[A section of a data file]

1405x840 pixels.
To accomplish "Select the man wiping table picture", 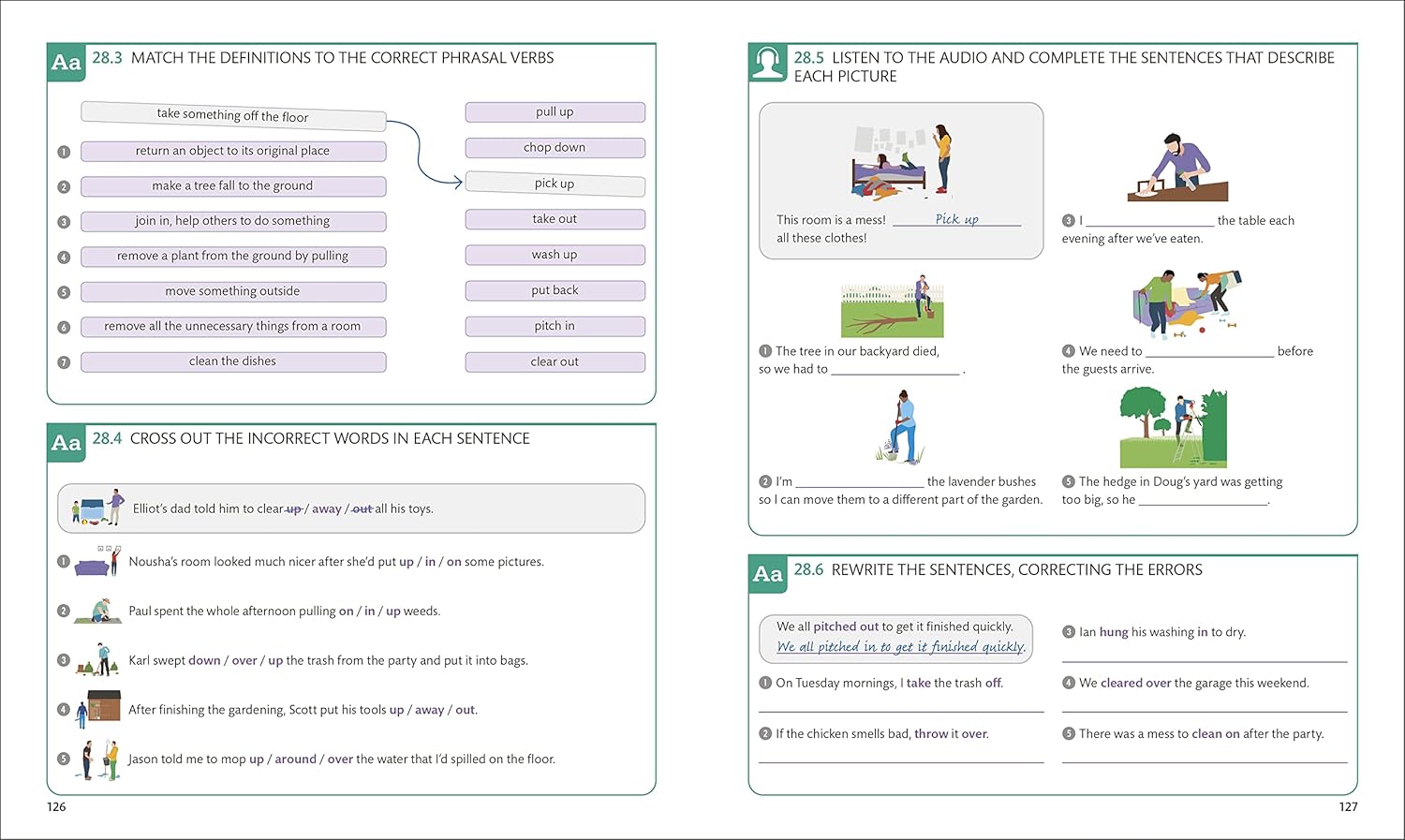I will pos(1177,168).
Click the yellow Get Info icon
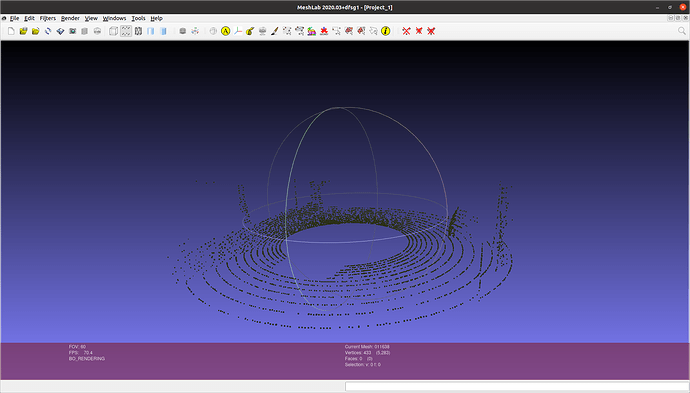Image resolution: width=690 pixels, height=393 pixels. (385, 31)
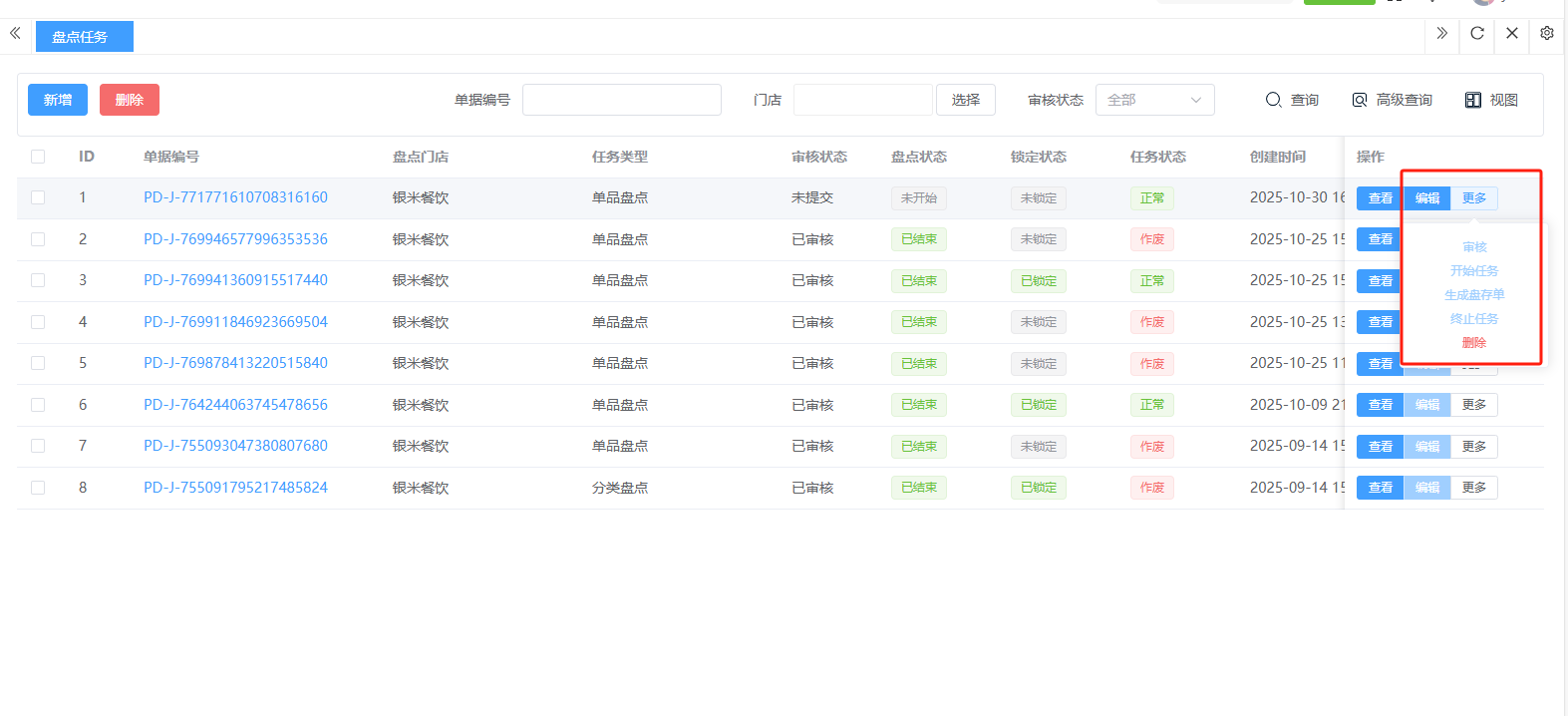This screenshot has height=716, width=1568.
Task: Open 更多 dropdown for row 8
Action: pyautogui.click(x=1473, y=488)
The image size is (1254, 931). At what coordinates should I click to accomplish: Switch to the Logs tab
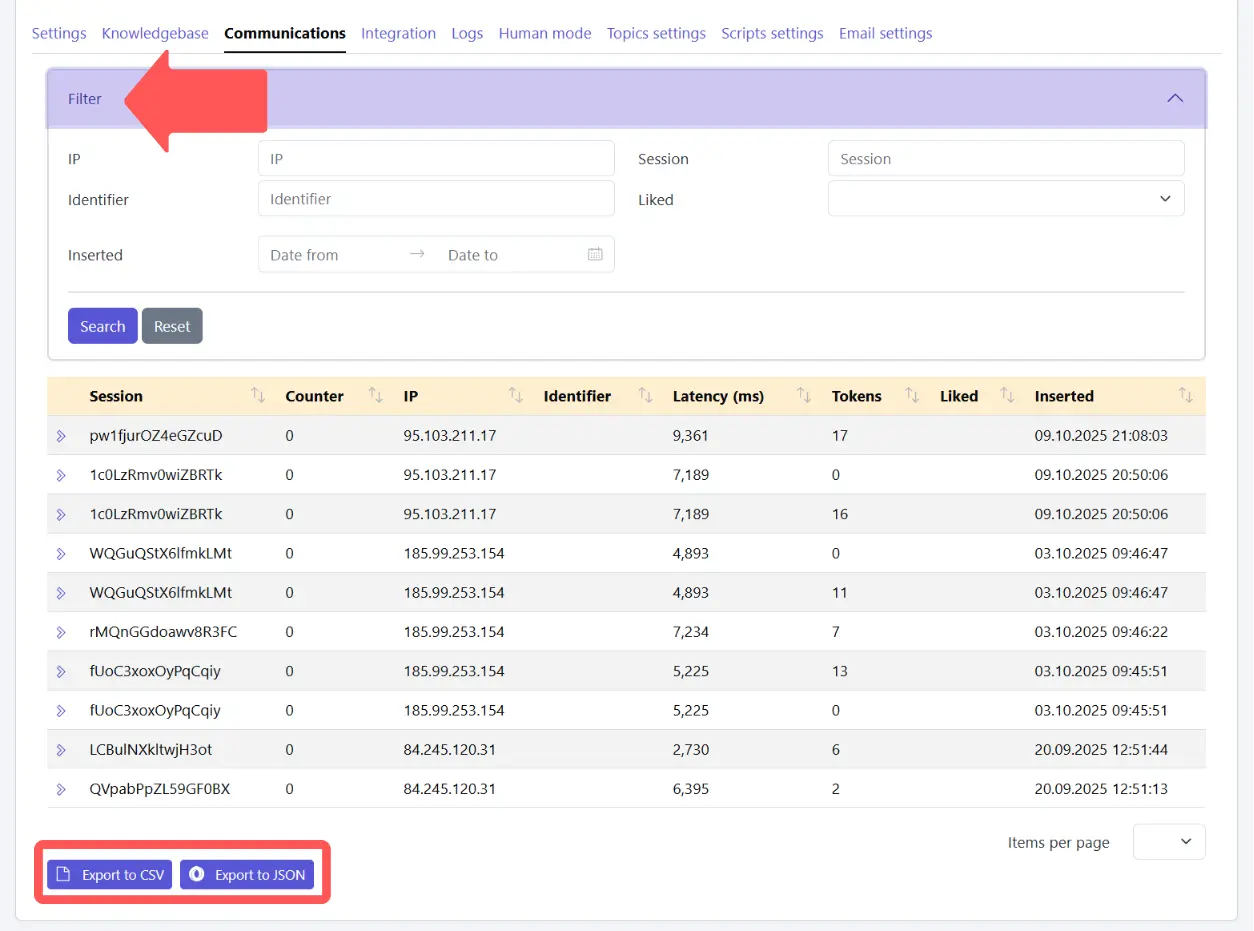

### EXERCISE AIM
List the lines from the one containing "Click the yellow Get Info icon" through the last line, both ends included, as a numbered list. Leave out blank lines and pictures.

### REPLY
1. Click the yellow Get Info icon
2. Image resolution: width=690 pixels, height=393 pixels. (385, 31)
3. This screenshot has height=716, width=1568.
4. Task: Open 更多 dropdown for row 8
5. Action: pyautogui.click(x=1473, y=488)
6. The image size is (1254, 931). At what coordinates should I click to accomplish: Switch to the Logs tab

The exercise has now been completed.